REQUIREMENTS:
- A) In the article on YInMn Blue, change "Artists" to "Painters" and give everything from "YInMn Blue, the" down to "in 200 years." again.
- B) Answer from the article on YInMn Blue:
(i) What kind of scientist is Mas Subramanian?
(ii) How many years had passed since the previous inorganic blue was found?
(iii) Where does the photo come from?
- C) List every proper name (of a person, an institution or a pigment) that appears in the article on YInMn Blue.

PASSAGE SHOWN:

---*---

YInMn Blue, the First Shade of Blue Discovered in 200 Years, Is Now Available for Artists

Pho­to via Ore­gon State Uni­ver­si­ty

“Col­or is part of a spec­trum, so you can’t dis­cov­er a col­or,” says Pro­fes­sor Mas Sub­ra­man­ian, a sol­id-state chemist at Ore­gon State Uni­ver­si­ty. “You can only dis­cov­er a mate­r­i­al that is a par­tic­u­lar color”—or, more pre­cise­ly, a mate­r­i­al that reflects light in such a way that we per­ceive it as a col­or. Sci­en­tif­ic mod­esty aside, Sub­ra­man­ian actu­al­ly has been cred­it­ed with dis­cov­er­ing a color—the first inor­gan­ic shade of blue in 200 years.

---*---

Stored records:
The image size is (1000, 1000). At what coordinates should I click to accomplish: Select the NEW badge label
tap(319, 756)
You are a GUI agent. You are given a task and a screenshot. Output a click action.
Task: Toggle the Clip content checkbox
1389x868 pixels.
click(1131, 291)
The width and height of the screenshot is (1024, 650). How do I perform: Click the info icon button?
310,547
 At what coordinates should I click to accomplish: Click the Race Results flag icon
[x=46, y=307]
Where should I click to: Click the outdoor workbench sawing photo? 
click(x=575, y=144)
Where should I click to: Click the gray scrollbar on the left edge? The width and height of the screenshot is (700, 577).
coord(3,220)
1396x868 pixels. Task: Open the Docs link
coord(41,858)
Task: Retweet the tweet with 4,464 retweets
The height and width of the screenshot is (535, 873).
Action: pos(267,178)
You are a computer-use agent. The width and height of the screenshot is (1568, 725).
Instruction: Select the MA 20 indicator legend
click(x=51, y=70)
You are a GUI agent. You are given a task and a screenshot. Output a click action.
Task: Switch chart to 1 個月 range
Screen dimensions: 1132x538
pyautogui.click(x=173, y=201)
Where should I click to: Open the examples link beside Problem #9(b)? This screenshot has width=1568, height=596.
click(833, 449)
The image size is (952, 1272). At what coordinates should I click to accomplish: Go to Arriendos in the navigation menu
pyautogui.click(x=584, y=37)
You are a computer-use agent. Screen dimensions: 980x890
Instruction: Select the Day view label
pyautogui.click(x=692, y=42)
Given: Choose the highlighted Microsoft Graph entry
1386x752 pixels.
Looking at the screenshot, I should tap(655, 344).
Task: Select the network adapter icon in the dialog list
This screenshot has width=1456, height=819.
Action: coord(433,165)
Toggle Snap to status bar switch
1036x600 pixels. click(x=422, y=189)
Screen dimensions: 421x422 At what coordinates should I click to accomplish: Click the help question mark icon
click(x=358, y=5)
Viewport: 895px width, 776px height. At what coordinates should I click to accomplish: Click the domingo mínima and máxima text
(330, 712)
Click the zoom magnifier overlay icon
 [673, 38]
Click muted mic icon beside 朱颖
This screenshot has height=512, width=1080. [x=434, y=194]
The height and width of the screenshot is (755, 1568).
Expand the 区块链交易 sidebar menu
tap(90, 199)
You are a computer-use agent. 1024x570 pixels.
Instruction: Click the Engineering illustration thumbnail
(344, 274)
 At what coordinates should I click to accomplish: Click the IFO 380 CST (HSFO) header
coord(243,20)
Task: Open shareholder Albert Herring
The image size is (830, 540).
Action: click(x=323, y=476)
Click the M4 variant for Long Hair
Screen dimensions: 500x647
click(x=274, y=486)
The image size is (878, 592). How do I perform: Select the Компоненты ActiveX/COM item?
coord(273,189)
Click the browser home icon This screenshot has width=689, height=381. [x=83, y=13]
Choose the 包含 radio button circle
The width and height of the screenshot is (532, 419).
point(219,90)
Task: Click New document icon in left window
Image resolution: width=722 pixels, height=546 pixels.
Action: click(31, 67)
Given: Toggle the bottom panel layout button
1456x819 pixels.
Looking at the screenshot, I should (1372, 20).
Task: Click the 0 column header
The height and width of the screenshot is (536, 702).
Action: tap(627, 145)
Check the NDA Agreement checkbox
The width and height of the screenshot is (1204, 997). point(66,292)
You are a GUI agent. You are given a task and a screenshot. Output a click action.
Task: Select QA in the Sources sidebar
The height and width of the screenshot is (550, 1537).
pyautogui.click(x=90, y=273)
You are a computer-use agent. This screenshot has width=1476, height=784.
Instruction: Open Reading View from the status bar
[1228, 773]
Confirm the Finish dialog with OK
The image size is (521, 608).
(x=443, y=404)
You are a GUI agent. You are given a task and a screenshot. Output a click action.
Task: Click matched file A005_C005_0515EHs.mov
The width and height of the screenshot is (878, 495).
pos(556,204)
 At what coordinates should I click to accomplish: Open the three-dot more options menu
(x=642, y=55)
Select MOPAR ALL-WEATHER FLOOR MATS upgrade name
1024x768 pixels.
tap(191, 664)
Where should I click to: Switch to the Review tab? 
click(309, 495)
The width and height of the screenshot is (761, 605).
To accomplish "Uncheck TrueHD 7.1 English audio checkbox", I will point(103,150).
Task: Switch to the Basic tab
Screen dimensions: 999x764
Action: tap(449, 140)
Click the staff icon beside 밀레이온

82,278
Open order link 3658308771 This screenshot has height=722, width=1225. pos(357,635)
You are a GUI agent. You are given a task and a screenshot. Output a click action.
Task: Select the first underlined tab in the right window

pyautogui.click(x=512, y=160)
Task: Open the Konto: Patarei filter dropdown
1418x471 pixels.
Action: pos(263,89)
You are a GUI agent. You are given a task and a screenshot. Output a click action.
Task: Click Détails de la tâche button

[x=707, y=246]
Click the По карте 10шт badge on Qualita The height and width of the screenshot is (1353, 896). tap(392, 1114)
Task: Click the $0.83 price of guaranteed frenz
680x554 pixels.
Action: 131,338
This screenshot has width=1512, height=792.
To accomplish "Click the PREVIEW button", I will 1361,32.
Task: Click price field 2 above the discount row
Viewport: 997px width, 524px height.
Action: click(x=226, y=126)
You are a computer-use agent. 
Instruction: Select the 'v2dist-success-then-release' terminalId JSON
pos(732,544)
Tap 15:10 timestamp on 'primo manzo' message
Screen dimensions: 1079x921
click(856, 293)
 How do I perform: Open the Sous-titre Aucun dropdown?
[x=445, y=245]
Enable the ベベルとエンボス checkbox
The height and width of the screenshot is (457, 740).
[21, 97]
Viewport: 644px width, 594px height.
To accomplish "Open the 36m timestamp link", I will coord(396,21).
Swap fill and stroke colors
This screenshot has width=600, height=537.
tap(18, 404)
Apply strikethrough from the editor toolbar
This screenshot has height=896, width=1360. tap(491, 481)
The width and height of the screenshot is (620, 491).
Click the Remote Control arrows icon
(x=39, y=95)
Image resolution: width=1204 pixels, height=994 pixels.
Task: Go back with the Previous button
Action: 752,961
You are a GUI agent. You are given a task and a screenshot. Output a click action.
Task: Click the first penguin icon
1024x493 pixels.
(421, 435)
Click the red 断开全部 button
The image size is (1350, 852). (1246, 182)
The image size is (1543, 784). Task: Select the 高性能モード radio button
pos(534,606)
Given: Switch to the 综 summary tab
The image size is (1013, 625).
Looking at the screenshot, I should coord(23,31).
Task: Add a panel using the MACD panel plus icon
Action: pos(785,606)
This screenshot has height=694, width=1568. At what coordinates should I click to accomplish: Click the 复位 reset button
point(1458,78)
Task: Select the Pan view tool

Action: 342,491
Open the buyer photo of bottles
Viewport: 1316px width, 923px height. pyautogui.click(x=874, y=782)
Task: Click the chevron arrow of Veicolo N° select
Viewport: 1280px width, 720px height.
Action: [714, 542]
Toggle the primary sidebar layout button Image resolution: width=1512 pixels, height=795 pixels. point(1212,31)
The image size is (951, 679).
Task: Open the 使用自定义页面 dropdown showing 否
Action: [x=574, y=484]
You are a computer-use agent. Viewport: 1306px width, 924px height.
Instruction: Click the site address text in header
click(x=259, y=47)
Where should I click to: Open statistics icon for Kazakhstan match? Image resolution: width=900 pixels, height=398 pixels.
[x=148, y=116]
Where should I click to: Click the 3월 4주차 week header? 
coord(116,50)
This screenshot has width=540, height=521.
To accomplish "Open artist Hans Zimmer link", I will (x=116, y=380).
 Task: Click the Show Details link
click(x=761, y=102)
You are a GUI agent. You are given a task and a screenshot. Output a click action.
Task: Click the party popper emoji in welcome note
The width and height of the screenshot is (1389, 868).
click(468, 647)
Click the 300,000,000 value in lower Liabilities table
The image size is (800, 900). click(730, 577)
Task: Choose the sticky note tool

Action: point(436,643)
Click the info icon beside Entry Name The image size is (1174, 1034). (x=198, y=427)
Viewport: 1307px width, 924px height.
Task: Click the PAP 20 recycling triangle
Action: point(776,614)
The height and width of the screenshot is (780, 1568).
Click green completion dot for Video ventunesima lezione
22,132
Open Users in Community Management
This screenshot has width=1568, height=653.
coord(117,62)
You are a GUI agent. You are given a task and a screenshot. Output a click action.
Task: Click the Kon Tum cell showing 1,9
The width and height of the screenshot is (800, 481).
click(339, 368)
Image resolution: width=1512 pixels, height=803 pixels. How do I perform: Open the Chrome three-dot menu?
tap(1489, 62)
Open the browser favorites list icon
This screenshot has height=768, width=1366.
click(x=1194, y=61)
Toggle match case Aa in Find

---*---

OUTPUTS BY TASK:
- A)
YInMn Blue, the First Shade of Blue Discovered in 200 Years, Is Now Available for Painters

Pho­to via Ore­gon State Uni­ver­si­ty

“Col­or is part of a spec­trum, so you can’t dis­cov­er a col­or,” says Pro­fes­sor Mas Sub­ra­man­ian, a sol­id-state chemist at Ore­gon State Uni­ver­si­ty. “You can only dis­cov­er a mate­r­i­al that is a par­tic­u­lar color”—or, more pre­cise­ly, a mate­r­i­al that reflects light in such a way that we per­ceive it as a col­or. Sci­en­tif­ic mod­esty aside, Sub­ra­man­ian actu­al­ly has been cred­it­ed with dis­cov­er­ing a color—the first inor­gan­ic shade of blue in 200 years.

- B)
(i) A solid-state chemist.
(ii) 200 years.
(iii) Oregon State University.

- C)
YInMn Blue
Oregon State University
Mas Subramanian